On one side of her sat a short, intense-looking young man, on the other, a tiny young woman with gorgeous blue eyes and chopped-off black hair.

"Faith," Charity said ominously, totally unable to muster a smile of greeting. "How did you get in here?"

Her sister looked up dreamily. "I still have my key from my last visit." She held it up with a triumphant smile. "See?"

Ross came up from behind, taking Charity's arm as though to hold her steady.

"Remind me to have the locks changed immediately," she said to him through gritted teeth.

He looked from her to the beauty seated on her floor. "I take it this is your sister."

"Yes." She glanced around quickly to see what Aunt Doris was doing, and found she'd sunk onto the cushion-less couch, which was now jammed up against the wall. She was looking suddenly old, fanning herself weakly with her hand.

Charity felt sick. She knew Doris hadn't seen Faith for at least ten years. Her memories had most likely softened with time.

"My sister," she repeated and sighed. "Would you like a glass of water or something?" she asked her aunt anxiously.

"Herbal tea will fix her right up." Faith had a ceramic teapot and poured some quickly into a black enamel cup, rising to take it to Aunt Doris.

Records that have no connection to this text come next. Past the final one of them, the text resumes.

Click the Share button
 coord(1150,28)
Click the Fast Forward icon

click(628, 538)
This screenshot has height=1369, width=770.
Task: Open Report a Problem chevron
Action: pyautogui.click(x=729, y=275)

"Here you are, Doris, dear," she said affectionately. "It's nice to see you again. I dreamed about you last night. You were beckoning for me to follow you into a room full of toasters, but when I got there, you slammed the door in my face."

She leaned down to kiss the woman's cheek. "What do you think it means?"

Aunt Doris stared at her, tried to smile, then looked down suspiciously into the tea Faith had handed her.